= What needs to be done =
Please reproduce, character for character, the records below from the line containing "908x779 pixels. At" through the line containing "Looking at the screenshot, I should (295, 523).", both lines included. Give only those lines.
※
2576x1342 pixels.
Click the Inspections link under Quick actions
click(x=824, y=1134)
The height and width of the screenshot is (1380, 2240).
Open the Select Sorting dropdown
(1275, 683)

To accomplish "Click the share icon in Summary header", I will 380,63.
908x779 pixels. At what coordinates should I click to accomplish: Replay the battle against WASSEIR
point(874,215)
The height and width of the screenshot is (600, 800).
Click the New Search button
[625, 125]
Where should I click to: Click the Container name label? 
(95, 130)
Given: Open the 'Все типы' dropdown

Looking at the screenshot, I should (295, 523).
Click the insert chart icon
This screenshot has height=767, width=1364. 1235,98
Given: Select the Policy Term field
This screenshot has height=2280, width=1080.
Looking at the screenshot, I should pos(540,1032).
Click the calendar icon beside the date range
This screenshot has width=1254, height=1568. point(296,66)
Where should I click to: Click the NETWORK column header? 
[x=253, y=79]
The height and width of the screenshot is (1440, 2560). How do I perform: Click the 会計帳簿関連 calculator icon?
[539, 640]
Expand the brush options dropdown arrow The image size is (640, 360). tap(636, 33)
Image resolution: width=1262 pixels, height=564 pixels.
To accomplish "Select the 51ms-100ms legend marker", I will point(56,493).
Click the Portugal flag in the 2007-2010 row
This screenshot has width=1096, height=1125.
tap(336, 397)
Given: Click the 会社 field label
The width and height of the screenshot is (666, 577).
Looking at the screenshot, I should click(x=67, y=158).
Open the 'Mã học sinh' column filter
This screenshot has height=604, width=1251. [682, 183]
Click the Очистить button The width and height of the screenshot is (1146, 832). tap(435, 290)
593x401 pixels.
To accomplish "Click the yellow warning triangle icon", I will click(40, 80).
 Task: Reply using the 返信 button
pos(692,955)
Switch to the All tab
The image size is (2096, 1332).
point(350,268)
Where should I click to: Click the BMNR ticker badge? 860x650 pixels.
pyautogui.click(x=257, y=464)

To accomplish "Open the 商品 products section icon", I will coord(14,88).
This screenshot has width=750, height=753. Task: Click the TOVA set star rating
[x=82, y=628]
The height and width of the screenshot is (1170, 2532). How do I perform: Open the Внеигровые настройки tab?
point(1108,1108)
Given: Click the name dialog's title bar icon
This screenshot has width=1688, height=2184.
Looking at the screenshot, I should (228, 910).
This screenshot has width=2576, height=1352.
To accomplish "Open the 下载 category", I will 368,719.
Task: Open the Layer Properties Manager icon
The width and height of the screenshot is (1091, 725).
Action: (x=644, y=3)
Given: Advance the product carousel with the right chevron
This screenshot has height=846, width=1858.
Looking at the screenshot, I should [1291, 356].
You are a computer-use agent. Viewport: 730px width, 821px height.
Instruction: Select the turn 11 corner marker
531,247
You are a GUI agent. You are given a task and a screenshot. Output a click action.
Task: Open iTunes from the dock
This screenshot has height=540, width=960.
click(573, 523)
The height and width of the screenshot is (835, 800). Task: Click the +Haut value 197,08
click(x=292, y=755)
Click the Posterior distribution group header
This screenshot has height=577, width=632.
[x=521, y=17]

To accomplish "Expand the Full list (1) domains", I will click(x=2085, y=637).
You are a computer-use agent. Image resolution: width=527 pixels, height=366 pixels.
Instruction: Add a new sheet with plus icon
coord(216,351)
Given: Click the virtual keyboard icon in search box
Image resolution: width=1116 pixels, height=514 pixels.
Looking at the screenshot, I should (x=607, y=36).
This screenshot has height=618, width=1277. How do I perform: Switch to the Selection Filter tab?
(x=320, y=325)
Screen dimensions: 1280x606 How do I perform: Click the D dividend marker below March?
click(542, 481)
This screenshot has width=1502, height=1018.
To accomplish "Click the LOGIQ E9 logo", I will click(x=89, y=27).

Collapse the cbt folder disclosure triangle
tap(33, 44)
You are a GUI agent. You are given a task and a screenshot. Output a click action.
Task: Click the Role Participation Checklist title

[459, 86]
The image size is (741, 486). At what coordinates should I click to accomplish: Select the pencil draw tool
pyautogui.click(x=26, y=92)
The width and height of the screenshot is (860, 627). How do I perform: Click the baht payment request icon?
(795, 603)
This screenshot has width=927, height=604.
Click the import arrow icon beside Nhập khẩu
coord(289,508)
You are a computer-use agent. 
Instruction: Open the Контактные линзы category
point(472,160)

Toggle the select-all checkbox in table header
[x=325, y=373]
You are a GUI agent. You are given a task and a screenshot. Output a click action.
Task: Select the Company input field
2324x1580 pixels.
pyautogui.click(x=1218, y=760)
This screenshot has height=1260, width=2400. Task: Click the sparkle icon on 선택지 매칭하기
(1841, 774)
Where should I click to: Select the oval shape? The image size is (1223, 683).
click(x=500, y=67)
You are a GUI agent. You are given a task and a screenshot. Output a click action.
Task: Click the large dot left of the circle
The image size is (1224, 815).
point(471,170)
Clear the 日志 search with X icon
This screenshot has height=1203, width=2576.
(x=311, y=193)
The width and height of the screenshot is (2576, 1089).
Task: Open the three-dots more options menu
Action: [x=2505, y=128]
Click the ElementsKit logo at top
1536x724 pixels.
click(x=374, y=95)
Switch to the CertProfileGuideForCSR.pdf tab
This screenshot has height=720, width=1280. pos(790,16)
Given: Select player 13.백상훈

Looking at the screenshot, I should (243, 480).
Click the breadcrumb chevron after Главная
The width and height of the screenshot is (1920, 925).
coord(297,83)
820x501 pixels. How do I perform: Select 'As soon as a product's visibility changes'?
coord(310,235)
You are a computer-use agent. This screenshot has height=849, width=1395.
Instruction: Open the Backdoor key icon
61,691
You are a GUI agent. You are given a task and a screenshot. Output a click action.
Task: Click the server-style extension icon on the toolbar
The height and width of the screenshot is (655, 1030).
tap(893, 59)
※
= Full solution =
908x779 pixels. At what coordinates should I click to accomplish: Replay the battle against WASSEIR
point(874,215)
The height and width of the screenshot is (600, 800).
Click the New Search button
[625, 125]
Where should I click to: Click the Container name label? 
(95, 130)
Given: Open the 'Все типы' dropdown

Looking at the screenshot, I should (295, 523).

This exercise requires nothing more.